The collaboration between DeepSeek V4 and domestic chips has shaken this assumption for the first time. This means that a complete closed - loop of "top - tier model + domestic computing power + domestic software stack" has emerged in China - not only are the chips being localized, but the training frameworks, compilers, operator libraries, and development tools are also gradually reducing their dependence on the CUDA system.
This is why the key to future AI competition is no longer just the performance of a single card but who can truly build a developer ecosystem. Because the core of the ecosystem is always the developers: every developer who migrates from CUDA to a domestic platform will take away some of the stickiness of the original ecosystem. And the operators, tools, and industry models they develop on the new platform will further improve the domestic ecosystem, attracting more enterprises and developers to join, ultimately forming a positive cycle.
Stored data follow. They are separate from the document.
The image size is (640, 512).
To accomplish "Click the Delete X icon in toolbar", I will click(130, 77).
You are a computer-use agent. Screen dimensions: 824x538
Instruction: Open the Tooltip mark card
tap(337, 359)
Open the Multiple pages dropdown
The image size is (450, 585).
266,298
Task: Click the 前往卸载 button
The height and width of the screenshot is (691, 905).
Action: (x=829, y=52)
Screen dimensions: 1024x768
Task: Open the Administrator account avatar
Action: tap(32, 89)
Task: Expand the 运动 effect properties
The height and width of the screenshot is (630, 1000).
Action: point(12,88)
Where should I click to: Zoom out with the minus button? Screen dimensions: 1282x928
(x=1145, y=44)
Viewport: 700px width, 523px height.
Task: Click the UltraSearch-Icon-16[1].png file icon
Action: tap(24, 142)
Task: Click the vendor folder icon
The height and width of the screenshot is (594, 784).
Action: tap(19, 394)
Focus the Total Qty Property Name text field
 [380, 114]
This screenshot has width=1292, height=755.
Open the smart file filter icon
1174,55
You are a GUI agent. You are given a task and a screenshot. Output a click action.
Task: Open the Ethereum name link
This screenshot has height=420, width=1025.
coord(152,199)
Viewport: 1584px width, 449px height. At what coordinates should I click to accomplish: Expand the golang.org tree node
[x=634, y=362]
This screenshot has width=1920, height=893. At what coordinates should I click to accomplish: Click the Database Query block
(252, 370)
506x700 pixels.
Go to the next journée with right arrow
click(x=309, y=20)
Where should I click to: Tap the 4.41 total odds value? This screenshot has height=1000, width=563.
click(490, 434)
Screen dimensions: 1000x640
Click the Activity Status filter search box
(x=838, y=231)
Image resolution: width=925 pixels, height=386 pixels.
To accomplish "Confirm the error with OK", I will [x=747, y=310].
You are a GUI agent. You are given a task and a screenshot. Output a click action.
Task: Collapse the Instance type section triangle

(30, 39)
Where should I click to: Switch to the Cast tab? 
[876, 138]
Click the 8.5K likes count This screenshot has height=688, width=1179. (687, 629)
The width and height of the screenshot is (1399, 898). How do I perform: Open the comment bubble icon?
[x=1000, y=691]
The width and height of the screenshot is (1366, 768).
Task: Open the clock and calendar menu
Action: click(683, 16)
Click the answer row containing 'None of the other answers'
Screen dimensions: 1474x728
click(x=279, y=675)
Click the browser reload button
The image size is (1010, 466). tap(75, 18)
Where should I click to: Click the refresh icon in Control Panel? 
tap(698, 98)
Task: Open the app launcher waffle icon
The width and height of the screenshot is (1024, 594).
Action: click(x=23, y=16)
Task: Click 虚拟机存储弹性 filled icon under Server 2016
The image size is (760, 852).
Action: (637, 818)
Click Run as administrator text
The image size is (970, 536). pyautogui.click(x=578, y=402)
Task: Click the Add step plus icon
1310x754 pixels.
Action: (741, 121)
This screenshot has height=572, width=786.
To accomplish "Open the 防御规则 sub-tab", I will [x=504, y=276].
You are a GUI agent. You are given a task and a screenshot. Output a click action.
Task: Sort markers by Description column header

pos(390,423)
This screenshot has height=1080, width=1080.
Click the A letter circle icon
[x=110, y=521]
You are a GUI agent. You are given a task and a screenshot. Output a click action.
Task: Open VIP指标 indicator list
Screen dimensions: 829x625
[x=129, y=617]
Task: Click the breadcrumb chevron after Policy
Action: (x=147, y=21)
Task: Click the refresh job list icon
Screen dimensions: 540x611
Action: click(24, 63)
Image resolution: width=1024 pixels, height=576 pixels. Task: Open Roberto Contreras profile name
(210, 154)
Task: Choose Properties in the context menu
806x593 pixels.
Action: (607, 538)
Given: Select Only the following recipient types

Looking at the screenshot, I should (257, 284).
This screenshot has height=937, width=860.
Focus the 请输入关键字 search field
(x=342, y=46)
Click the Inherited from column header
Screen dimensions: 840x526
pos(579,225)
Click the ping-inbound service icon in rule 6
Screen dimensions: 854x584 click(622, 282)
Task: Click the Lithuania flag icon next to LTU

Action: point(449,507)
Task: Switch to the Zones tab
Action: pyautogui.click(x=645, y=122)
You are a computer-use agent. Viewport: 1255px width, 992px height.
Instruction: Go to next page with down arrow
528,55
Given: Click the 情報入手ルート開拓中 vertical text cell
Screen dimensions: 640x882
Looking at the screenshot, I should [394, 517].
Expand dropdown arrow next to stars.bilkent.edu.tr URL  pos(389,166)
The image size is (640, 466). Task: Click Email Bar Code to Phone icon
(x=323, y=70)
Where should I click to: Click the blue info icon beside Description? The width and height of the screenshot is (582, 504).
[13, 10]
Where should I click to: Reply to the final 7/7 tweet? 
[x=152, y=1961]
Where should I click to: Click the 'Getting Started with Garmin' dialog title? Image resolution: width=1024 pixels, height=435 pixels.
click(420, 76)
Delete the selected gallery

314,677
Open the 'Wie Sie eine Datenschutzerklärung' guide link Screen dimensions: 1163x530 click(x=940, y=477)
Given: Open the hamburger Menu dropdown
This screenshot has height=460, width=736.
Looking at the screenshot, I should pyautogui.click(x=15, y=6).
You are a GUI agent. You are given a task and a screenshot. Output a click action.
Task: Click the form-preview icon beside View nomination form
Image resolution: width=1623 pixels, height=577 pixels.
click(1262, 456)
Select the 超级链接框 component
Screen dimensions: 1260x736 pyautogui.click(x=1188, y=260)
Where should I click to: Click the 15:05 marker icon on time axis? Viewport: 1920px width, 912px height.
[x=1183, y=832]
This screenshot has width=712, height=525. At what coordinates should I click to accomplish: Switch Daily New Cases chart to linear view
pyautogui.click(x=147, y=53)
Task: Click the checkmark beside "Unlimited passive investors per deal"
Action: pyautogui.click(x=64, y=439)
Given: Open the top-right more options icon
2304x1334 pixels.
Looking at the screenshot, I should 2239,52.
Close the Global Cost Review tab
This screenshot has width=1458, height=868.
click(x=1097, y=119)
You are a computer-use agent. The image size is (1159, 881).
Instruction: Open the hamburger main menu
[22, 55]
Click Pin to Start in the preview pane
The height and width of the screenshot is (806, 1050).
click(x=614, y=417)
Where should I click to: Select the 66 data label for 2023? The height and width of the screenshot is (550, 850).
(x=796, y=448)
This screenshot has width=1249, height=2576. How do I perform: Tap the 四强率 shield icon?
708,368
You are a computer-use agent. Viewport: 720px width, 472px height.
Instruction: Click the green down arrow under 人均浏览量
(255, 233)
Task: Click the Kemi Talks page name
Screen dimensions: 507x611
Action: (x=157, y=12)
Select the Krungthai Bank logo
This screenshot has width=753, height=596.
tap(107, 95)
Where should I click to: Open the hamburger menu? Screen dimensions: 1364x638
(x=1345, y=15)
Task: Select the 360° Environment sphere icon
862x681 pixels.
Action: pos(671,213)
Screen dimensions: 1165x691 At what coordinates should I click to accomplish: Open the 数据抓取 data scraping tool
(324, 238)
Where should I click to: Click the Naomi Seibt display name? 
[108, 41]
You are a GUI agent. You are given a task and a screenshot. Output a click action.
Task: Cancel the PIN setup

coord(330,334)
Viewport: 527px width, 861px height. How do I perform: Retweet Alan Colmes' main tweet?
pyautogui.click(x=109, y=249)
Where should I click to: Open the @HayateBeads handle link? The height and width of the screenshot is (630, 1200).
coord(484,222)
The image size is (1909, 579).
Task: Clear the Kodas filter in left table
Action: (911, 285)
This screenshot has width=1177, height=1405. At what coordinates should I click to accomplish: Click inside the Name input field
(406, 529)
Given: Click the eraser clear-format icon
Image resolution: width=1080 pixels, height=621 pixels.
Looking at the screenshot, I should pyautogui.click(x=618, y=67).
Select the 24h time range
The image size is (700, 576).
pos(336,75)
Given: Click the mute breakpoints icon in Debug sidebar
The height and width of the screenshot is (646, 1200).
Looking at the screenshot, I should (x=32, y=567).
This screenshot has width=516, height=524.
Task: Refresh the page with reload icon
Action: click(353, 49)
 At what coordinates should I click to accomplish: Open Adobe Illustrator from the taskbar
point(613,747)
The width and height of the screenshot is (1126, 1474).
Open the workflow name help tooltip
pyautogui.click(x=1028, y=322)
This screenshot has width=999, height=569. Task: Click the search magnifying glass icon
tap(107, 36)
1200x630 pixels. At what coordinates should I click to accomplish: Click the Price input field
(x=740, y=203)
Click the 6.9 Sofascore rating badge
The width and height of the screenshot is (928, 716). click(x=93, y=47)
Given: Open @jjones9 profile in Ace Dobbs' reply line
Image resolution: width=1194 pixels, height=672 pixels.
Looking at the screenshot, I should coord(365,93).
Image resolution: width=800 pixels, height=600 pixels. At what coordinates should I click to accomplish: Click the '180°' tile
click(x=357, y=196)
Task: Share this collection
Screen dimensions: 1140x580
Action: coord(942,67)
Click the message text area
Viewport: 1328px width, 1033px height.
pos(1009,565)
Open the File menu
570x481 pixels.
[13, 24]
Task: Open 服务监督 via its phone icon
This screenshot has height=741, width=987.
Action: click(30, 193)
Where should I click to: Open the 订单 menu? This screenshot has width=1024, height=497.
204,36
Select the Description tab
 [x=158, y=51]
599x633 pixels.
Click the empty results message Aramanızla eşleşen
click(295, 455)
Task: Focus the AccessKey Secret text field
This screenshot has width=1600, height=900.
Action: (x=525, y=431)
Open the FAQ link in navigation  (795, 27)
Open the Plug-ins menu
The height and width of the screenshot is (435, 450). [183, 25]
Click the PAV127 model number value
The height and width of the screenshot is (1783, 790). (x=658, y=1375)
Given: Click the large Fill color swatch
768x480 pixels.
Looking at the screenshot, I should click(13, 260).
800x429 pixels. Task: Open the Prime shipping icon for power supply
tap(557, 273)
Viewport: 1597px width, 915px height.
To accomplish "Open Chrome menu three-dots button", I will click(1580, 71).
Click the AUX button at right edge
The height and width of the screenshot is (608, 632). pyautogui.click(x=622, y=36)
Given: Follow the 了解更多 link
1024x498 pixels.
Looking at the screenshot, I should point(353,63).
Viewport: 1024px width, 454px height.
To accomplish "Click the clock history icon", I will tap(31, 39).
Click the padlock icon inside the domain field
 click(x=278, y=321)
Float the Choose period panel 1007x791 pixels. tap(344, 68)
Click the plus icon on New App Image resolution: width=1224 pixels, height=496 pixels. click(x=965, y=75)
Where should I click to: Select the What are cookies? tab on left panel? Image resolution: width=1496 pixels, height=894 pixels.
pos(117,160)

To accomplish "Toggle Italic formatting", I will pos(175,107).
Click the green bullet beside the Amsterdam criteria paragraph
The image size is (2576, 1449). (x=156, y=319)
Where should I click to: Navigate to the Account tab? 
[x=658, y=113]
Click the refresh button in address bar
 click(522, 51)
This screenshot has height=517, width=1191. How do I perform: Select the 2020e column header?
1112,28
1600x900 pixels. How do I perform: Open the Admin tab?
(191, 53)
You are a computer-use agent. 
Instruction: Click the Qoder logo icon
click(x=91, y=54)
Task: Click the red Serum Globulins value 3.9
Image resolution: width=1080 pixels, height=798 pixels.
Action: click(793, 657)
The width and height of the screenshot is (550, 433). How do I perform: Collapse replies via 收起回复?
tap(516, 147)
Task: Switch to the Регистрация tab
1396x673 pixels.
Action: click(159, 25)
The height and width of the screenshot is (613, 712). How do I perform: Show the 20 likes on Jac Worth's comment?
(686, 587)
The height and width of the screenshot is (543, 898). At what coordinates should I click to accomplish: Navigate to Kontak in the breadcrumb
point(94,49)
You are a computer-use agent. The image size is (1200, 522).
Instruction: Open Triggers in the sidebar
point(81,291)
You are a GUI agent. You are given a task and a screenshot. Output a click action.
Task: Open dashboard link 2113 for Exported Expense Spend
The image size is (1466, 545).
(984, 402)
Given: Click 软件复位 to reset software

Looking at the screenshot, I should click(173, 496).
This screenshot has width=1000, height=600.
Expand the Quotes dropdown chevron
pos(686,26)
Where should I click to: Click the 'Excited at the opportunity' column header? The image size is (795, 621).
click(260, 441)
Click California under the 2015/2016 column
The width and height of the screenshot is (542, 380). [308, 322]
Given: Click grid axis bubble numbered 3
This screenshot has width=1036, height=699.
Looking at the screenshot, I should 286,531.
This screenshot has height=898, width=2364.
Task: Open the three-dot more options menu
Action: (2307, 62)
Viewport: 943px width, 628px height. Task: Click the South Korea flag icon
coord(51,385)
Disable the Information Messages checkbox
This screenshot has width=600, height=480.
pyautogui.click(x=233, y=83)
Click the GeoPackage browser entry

According to public data compiled by Future Technology Media, the developer ecosystems of domestic AI chip manufacturers have initially taken shape.
Among them, the scale of Huawei Ascend developers has reached about 4 million, accounting for nearly 80% of the total in the domestic AI chip camp, and the "leading effect" is emerging. Meanwhile, manufacturers such as T-Head and Moore Thread are also continuously increasing their investment in toolchain and community building. The domestic AI ecosystem is evolving from "single - point breakthroughs" to "system - level competition."
Conclusion
Technological blockades have never truly stifled innovation; they just redraw the competitive landscape.
China, a country with a population of 1.4 billion, has the world's most complex industrial scenarios, the largest group of engineers, and a market environment most willing to quickly implement new technologies. Once these capabilities are deeply integrated with domestic computing power platforms, the development path of AI may gradually shift from "catching up with the US" to "developing its own technological paradigm."
Jensen Huang has actually seen this trend. In the short term, NVIDIA's leading position in the CUDA ecosystem, GPU performance, and system capabilities remains undeniable. However, in the AI era, leading in a single technology does not mean leading forever. What truly determines the industry pattern is whether the ecosystem can continuously expand and self - evolve.
NVIDIA's walls are still thick, but the line of people in China trying to break them down is almost as long as the distance to Paris.